(Data excerpts)
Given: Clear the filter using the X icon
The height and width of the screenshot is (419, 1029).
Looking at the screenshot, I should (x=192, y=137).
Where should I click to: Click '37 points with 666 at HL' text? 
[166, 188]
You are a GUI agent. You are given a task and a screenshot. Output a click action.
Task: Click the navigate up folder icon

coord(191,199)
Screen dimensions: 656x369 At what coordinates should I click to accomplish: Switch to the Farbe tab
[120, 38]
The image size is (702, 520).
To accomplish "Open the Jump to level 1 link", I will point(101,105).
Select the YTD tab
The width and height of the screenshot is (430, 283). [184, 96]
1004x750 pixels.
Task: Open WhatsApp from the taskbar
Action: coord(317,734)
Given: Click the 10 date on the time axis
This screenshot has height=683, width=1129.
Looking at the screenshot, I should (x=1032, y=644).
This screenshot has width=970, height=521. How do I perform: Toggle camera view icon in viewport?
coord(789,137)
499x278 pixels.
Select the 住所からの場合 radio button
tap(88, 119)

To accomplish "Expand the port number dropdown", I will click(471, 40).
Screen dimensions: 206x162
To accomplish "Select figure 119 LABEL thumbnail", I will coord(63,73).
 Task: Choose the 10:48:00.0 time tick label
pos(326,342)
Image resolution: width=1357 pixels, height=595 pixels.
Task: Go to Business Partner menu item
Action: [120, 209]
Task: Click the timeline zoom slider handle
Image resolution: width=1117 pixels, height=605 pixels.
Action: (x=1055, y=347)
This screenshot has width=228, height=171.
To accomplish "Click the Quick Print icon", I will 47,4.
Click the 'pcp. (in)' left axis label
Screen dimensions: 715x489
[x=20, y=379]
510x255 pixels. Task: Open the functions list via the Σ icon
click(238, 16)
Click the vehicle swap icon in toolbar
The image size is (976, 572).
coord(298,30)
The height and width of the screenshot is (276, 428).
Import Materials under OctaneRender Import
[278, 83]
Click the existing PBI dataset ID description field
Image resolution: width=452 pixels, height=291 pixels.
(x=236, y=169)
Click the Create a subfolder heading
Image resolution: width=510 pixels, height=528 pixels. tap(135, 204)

_The task_:
Which lines of the data include the word "axis"? Copy each one.

_Solution below_:
Given: Click the 10 date on the time axis
Click the 'pcp. (in)' left axis label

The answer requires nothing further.